The U.S. Department of Labor awarded $90 million in grants to boost high-demand career training across the country for students who dropped out of high school, officials announced last week.
The YouthBuild grants, which range from $700,000-$1.5 million for individual institutions, will go toward training people between the ages of 16 and 24 who aren't already in school or in the labor market for high-demand jobs in industries like construction, according to a Department of Labor press release.
Students will earn their high school diploma or equivalency degree as part of the "pre-apprenticeship" program format, which aims to prepare them for other postsecondary opportunities, according to the release.
Organizations that received the grants — including several higher education institutions — will provide a mix of classroom instruction and workplace training, according to the release.

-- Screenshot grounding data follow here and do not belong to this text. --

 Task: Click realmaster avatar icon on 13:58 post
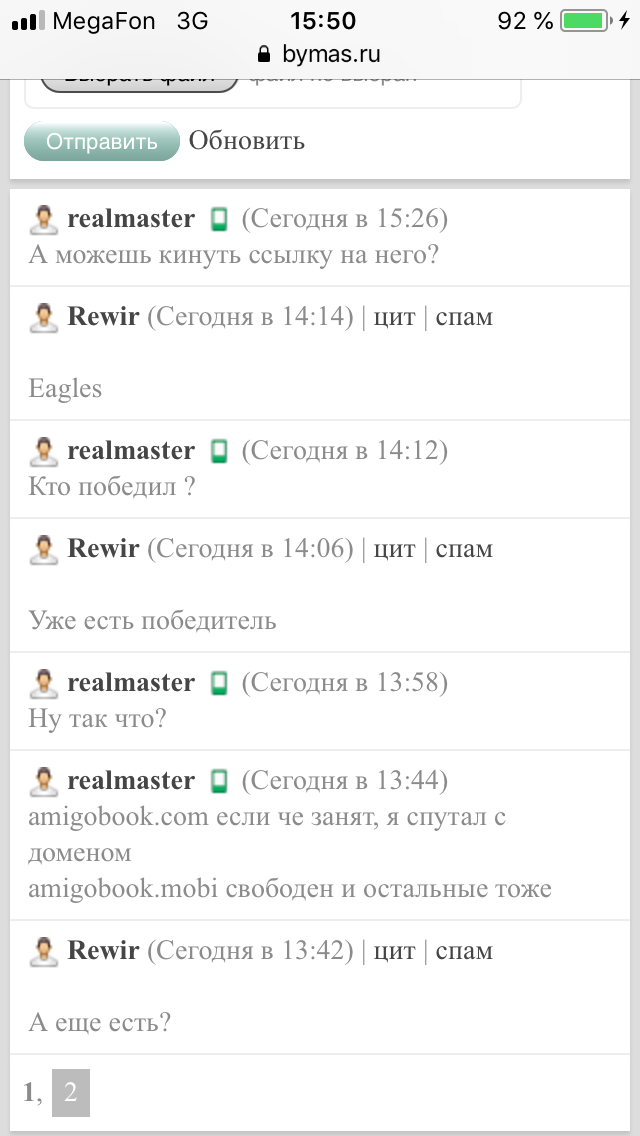click(x=43, y=684)
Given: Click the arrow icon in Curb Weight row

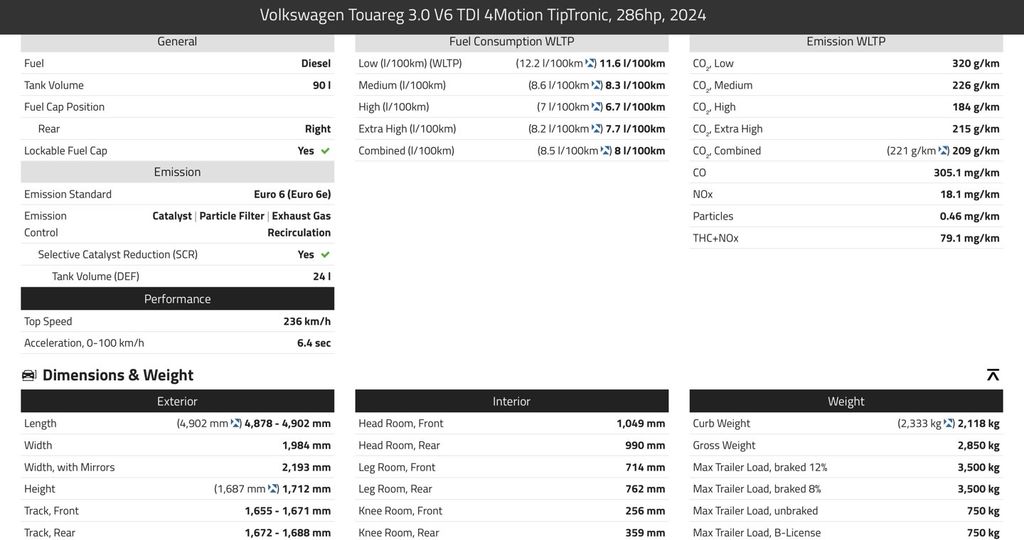Looking at the screenshot, I should 949,424.
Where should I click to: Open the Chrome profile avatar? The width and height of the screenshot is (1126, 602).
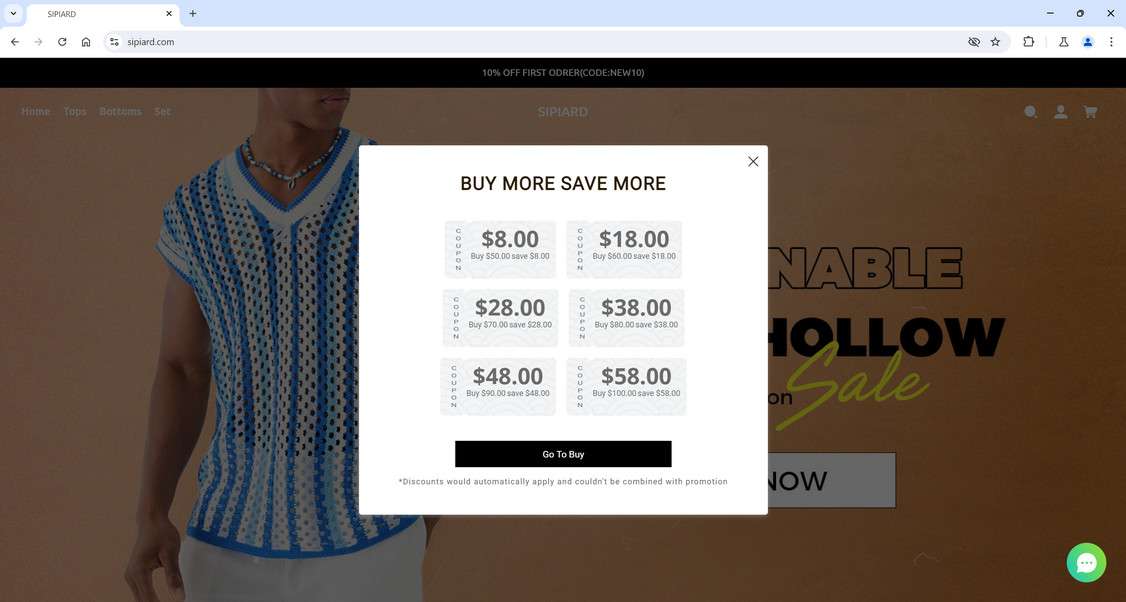[1087, 42]
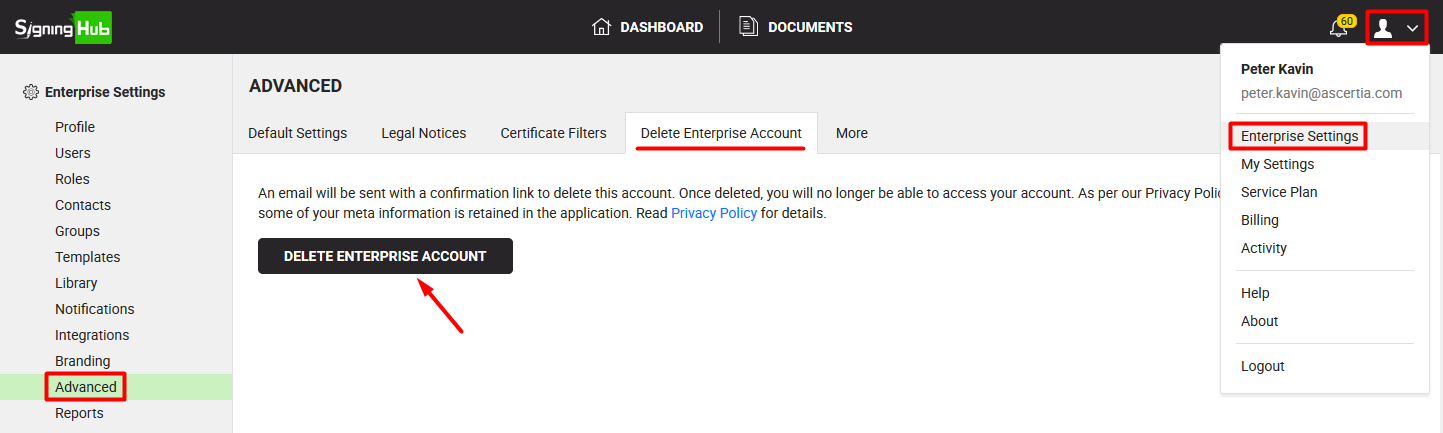
Task: Select the Certificate Filters tab
Action: pyautogui.click(x=553, y=133)
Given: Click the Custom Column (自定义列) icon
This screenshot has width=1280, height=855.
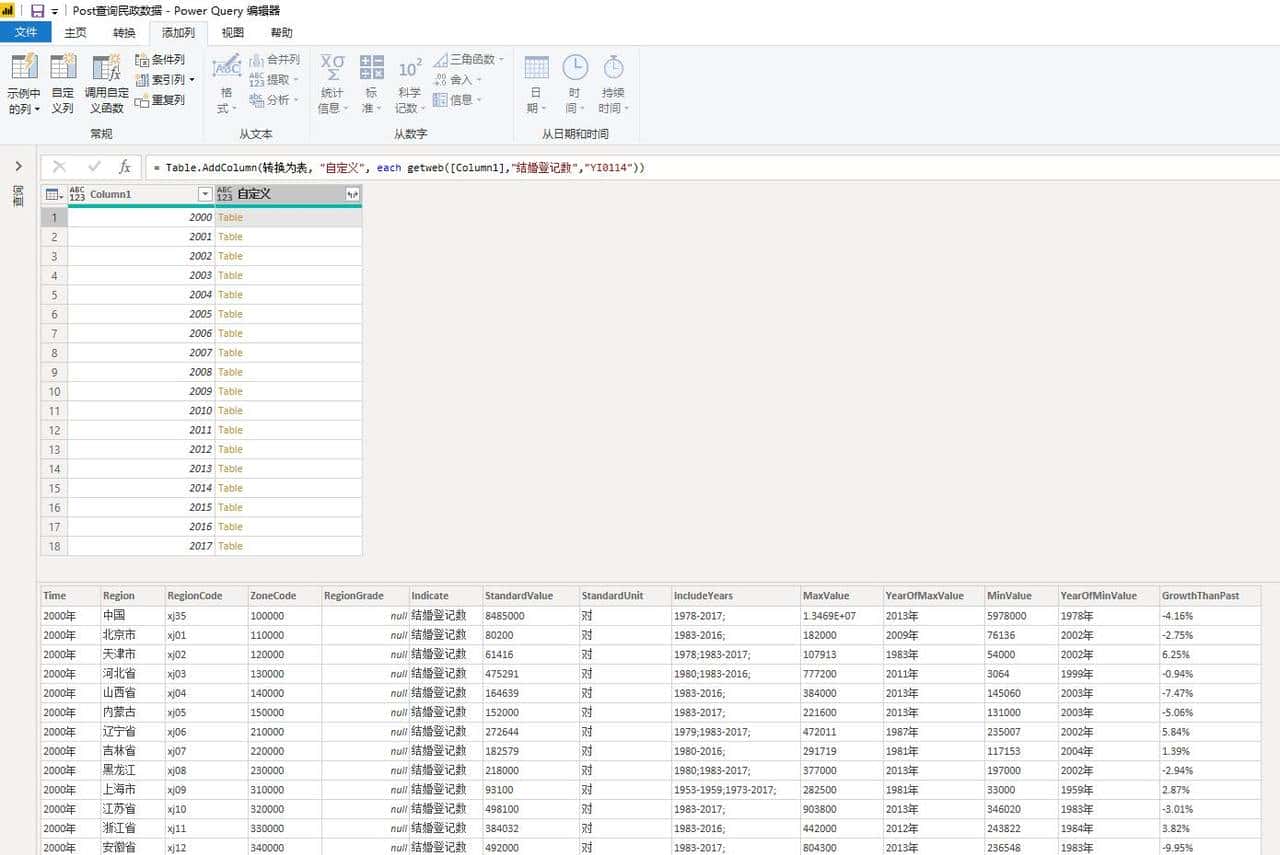Looking at the screenshot, I should pyautogui.click(x=63, y=70).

Community colleges that received a YouthBuild grant include:
- The University Arkansas' Cossatot Community College, which received $1,205,176
- Valencia College in Florida, which received $1.5 million
- Des Moines Area Community College in Iowa, which received $1,244,503
- Charles Stewart Mott Community College in Michigan, which received $1,499,865
- City University of New York-Manhattan Community College's Research Foundation, which received $1.5 million
- Central Carolina Community College in North Carolina, which received $1,499,996
- Ogden-Weber Technical College in Utah, which received $1,369,111
"The YouthBuild grants we're announcing today will strengthen the nation's workforce. They will also make sure young people have access to the training and skills they need for good quality jobs, made possible by the historic investments by Biden-Harris' administration to rebuild our nation," Department of Labor Acting Assistant Secretary for Employment and Training Brent Parton said in the release. "These investments will also help meet the demands of employers in high-demand industries as they seek to expand their workforces."
The YouthBuild program's construction focus has seen more than 1,400 housing units constructed or renovated since 2012, according to a fact sheet. In addition to community colleges, various other organizations like school districts, nonprofit organizations, and housing development agencies are eligible for the grants.